I made coffee for Daniel. He drank a little and said very quietly, “What an unpleasant episode. I should have explained my point of view, but I couldn’t. I have to admit, Hilda, that it is always very difficult to decide what you can say openly and what you should keep to yourself. When I was young I believed people should be told everything and that, as a pastor, I had a duty to share all my knowledge. Over the years I came to see that was a mistake. A person may know only what they are capable of assimilating. I have been thinking about this for half my life, and especially since I have been in Israel, but there are few people I can confide in. Really only you. You see, it is a terrible thing to disturb someone’s equilibrium. If a person has become accustomed to thinking in a particular way, even a slight digression from that can prove painful. Not everybody is open to new ideas, to making their understanding more precise and supplementing it, to change. I have to admit that I am changing. Today my views on many matters have diverged from those generally accepted in the Catholic world, and I am not the only person in that situation.
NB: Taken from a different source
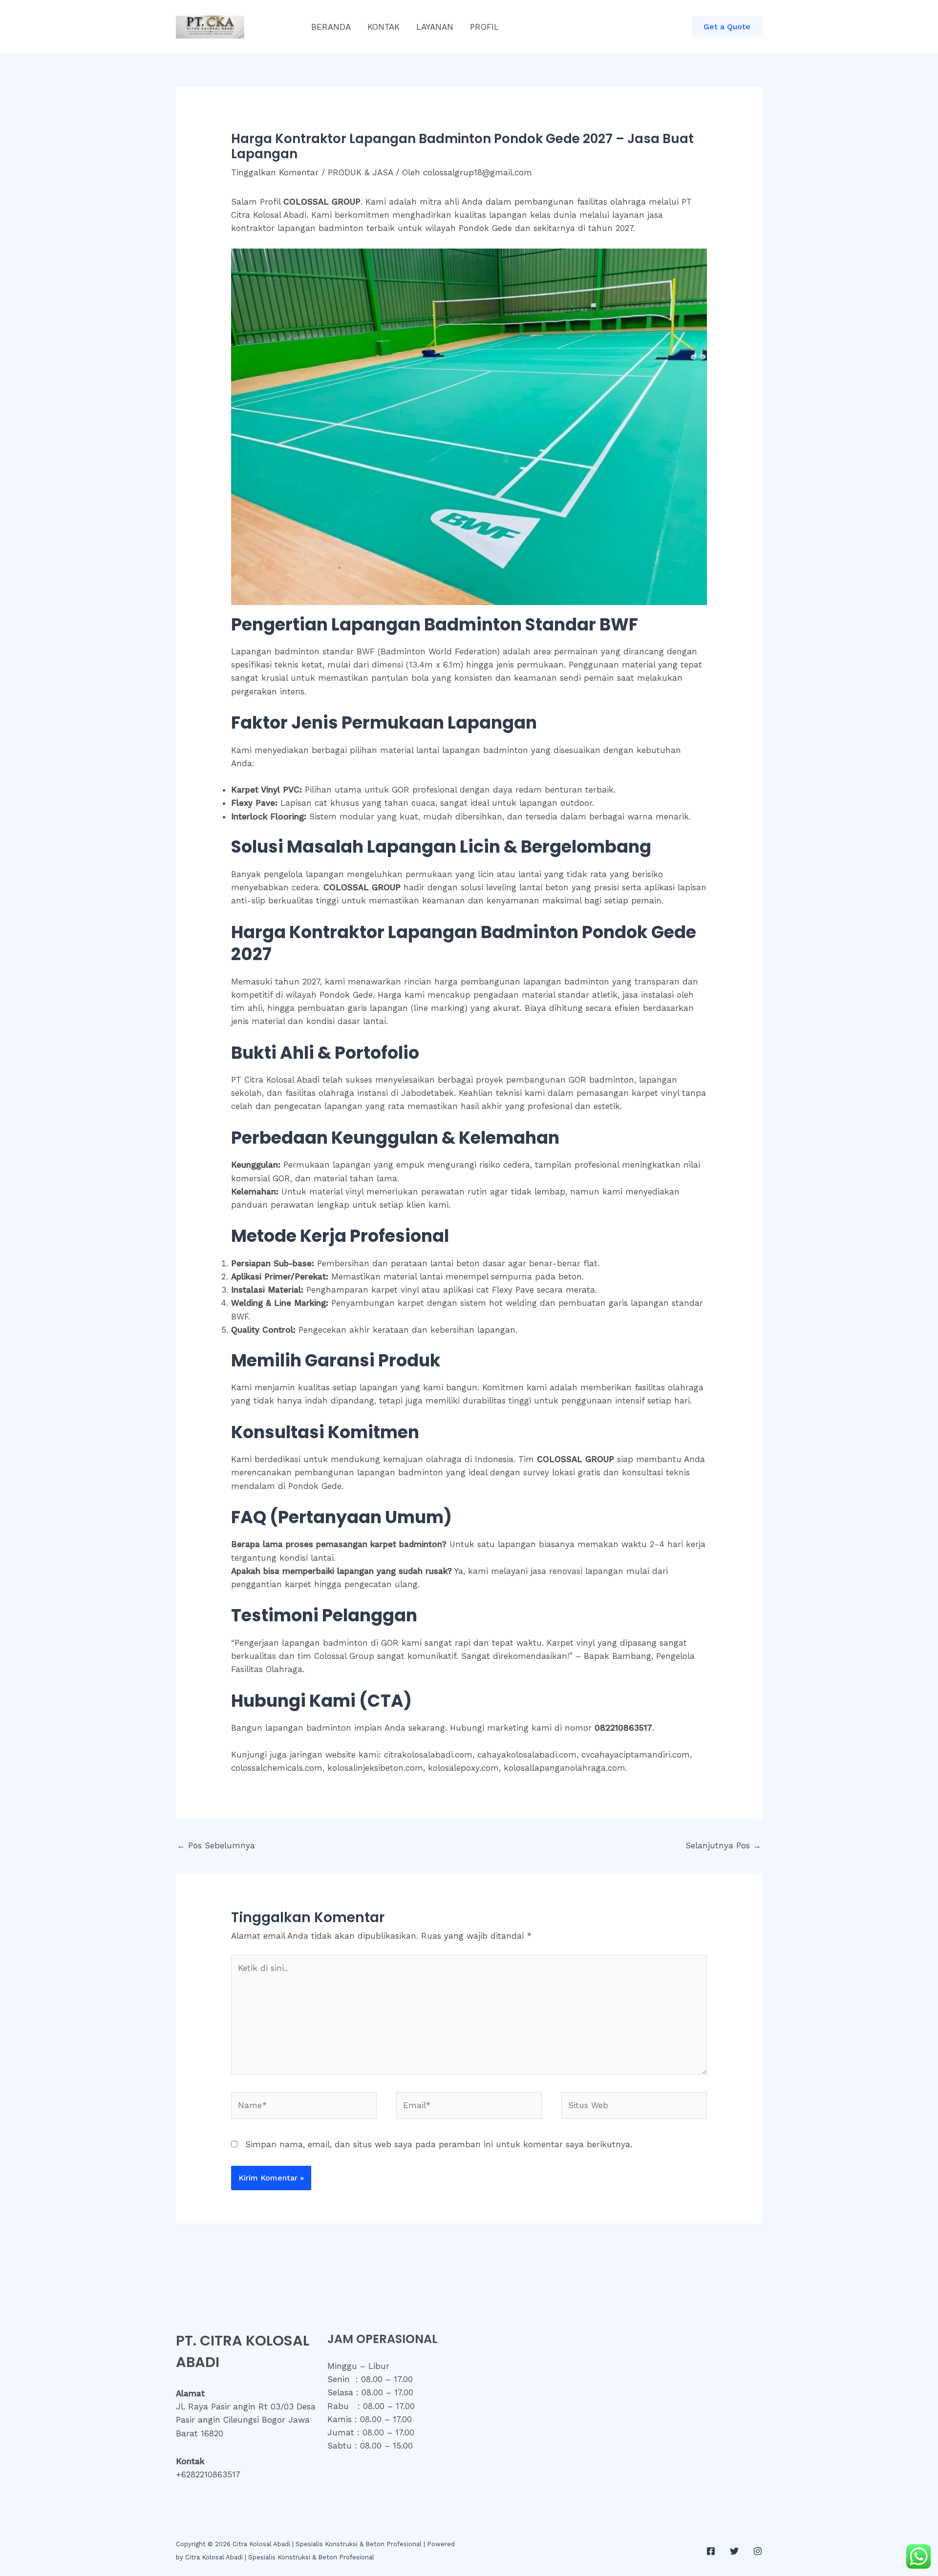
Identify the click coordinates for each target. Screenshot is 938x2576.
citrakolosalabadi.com (428, 1754)
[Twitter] (734, 2551)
“You see, the birth of the One whom the Christian world knows as Jesus Christ happened just 200 kilometers from here, in the town of Beit Lechem. His parents were from Nazareth, a village only two days’ journey from here. We venerate Him as our Savior, Master, and the Son of God. We venerate his holy parents. However, the combination of the words ‘God’ and ‘Mother’ to give the concept ‘Mother of God,’ which is so widespread in Eastern Christianity as the title of Miriam, the mother of Jesus, is completely unthinkable in Hebrew to the Jewish mind. Yoledet El, ‘she who gave birth to God,’ would cause the outraged ears of a devout Jew to fall off! Yet half the Christian world venerates Miriam as none other than the Mother of God. The first Christians would have considered that expression sacrilegious. The cult of the Mother of God appeared in Christianity at a very late stage. It was only introduced in the sixth century. God, the Creator of all that exists, the Maker of the world and all that lives in it, was not born of woman. The concept of ‘The Son of Man’ appeared long before the nativity of Christ and had an entirely different meaning.
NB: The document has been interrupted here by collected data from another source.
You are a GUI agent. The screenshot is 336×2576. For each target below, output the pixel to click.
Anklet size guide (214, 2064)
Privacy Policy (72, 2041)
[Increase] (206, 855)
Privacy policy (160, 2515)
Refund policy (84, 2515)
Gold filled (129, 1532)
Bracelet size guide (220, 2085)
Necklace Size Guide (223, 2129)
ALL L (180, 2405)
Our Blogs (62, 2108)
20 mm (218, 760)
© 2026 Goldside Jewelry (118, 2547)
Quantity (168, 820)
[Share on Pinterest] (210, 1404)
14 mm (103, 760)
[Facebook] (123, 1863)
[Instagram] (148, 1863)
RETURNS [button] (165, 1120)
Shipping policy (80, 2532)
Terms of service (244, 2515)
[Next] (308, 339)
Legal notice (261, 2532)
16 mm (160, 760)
“The legend of the birth of Jesus from Mary and the Holy Spirit is an echo of Greek mythology. Beneath that is the earth of a powerful paganism, the world of the great orgy, the world of worship of the powers of fertility, of Mother Earth. In the popular mind, the goddesses of antiquity are invisibly present, the cult of the Earth, of fertility, of abundance. Every time I encounter this, it drives me to distraction.